I have a dilemma.  One of my OB's as has had multiple of the following situations:

The patient is seem by my OB for the entirety of the pregnancy (8 visits).  Patient ends up having a c-section by another surgeon with assist by my OB.  The surgeon does not see the patient in the hospital after the CS-my OB does all hospital follow-up.  Patient is then seen for post partem care by my OB.  

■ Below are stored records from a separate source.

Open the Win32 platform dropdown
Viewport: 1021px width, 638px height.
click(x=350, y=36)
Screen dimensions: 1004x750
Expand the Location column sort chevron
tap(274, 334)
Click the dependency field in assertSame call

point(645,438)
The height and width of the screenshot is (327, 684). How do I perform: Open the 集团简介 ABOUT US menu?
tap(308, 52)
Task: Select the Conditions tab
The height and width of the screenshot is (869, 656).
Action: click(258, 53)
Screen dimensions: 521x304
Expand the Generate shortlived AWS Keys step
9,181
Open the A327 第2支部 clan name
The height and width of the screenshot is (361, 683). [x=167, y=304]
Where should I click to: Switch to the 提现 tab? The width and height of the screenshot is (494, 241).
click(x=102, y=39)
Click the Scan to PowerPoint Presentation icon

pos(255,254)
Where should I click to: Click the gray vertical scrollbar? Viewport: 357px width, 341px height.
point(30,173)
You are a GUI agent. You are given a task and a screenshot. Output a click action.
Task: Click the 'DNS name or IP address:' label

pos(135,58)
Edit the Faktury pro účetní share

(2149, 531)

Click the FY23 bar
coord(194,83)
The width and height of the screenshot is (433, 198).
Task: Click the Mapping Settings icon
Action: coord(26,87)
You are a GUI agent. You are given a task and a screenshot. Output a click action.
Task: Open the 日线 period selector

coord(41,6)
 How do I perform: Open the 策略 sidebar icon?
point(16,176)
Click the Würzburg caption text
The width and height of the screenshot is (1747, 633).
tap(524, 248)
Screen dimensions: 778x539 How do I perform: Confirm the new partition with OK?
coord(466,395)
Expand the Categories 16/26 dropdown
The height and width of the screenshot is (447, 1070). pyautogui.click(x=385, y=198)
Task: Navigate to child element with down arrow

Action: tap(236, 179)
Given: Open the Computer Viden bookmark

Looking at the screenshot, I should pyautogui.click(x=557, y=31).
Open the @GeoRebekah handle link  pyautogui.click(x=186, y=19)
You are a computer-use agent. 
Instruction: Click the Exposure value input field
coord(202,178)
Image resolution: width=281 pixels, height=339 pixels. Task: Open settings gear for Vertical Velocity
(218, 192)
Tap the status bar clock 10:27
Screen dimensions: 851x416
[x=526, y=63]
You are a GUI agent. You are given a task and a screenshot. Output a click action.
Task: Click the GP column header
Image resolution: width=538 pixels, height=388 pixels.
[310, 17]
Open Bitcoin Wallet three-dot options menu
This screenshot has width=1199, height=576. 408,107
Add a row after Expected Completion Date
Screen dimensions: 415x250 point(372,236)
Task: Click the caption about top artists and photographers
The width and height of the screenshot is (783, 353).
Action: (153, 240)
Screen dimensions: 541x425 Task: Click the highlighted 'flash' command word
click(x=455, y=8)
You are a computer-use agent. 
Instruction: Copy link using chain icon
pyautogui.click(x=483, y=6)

Normally, I would say to code this as 59426, 59514-80, 59430.  However, since the surgeon is not seeing the patient in the hospital, would I be warrented to attach an additional modifier to the CS denoting my OB did the aftercare?  If so, which?  I don't think -55 quite fits the bill.  

Any suggestions?

Thanks-
Barbie Hays, CPC


----------



## preserene (May 31, 2011)

The surgeon will have 59510. Your OB would  have all those as you said- 59426, 59514-80, and 59430.  
But in my openion there is no need for a modifier for aftercare  because the after care is incorporated into the Postpartum care.
Since the 59430 being a separate procedure, I have yet another school of thought: what if we give 59515-80 for your OB, instead of 59514-80 and 59430;
 Would it be undercoding? however my gut feeling says that  your codes justify the correct payment modality. 
Could any one better refine this doubt with oyur experience/


----------



## krista2178@yahoo.com (Jul 29, 2011)

Preserene, you can not add a modifier 80 to 59515. Barbie, you are correct in your coding. (59426, 59514-80, 59430.) 59430 would include the routine hospital care as well as the outpt visits to your clinic. The surgeon would bill the delivery only 59514.


----------



## hthompson (Aug 1, 2011)

Is the 59430 for the inpatient care?  What ICD-9 would you append for a normal PP visit?  Would they also have a d/c 99238 or 9?  What diangosis would you append to that?

Do you get to bill another 59430 for the outpatient 6 week f/u visit or is inclusive of the inpatient visit?

How about the suture removal?  If your doc assisted on the c/s, do you code 99024 for the suture removal or bill for an office visit?


----------



## hthompson (Aug 30, 2011)

Is anyone billing for OB that understands these questions?

Please help!


----------